▶ [Problem description]: Copy the data below word for word, starting at the line with "Given: Click the Pokemon mini tin thumbnail" and continuing through the final line of the data, including both of those lines.

######

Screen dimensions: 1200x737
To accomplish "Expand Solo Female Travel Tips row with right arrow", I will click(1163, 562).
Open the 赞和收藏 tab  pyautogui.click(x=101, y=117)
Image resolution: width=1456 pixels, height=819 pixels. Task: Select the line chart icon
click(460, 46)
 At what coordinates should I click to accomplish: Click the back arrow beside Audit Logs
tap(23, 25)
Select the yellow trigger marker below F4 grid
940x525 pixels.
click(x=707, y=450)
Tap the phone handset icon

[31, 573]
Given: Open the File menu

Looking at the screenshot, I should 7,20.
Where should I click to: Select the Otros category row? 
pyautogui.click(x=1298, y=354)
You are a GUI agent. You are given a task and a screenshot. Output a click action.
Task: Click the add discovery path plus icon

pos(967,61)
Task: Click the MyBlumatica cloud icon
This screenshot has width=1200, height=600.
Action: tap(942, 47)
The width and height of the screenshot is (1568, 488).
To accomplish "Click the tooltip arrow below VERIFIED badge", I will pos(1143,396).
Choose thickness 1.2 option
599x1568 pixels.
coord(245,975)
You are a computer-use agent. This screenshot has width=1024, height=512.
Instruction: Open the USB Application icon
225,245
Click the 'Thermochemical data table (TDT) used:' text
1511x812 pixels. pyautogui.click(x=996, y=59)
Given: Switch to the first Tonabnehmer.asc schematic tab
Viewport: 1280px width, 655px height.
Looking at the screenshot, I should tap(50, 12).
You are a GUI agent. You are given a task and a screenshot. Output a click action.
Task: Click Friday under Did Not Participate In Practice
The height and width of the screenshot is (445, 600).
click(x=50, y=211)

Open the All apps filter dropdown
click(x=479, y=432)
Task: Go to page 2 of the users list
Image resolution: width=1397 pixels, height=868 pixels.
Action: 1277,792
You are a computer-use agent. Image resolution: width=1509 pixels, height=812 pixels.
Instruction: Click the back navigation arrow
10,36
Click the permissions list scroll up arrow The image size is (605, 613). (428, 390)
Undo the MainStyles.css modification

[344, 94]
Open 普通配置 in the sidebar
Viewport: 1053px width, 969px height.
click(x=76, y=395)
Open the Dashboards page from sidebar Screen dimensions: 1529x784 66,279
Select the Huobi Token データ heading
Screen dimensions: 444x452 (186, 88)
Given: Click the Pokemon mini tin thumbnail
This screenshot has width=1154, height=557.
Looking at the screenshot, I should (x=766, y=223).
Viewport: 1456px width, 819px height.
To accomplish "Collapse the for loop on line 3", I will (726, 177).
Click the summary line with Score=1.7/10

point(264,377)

######

▶ [The response]:
Given: Click the Pokemon mini tin thumbnail
This screenshot has width=1154, height=557.
Looking at the screenshot, I should (x=766, y=223).
Viewport: 1456px width, 819px height.
To accomplish "Collapse the for loop on line 3", I will (726, 177).
Click the summary line with Score=1.7/10

point(264,377)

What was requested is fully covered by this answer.